EXERCISE PROMPT> Copy, exactly and without additions, every line in the records below from the one holding "Viewport: 730px width, 554px height." through the one holding "Given: Toggle the", both ends included.

GIVEN RECORDS>
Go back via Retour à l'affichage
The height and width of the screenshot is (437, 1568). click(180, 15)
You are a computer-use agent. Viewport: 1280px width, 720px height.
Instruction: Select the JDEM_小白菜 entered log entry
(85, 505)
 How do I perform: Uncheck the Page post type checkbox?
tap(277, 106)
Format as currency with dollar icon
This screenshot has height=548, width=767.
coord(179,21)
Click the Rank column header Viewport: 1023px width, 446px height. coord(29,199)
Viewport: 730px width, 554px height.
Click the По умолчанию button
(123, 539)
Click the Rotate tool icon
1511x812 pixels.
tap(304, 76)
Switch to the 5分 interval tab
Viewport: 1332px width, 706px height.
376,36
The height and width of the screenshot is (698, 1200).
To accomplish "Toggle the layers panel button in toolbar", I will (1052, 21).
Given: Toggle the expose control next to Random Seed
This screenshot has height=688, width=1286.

RESULT FOR THIS EXERCISE>
Viewport: 730px width, 554px height.
Click the По умолчанию button
(123, 539)
Click the Rotate tool icon
1511x812 pixels.
tap(304, 76)
Switch to the 5分 interval tab
Viewport: 1332px width, 706px height.
376,36
The height and width of the screenshot is (698, 1200).
To accomplish "Toggle the layers panel button in toolbar", I will (1052, 21).
Given: Toggle the expose control next to Random Seed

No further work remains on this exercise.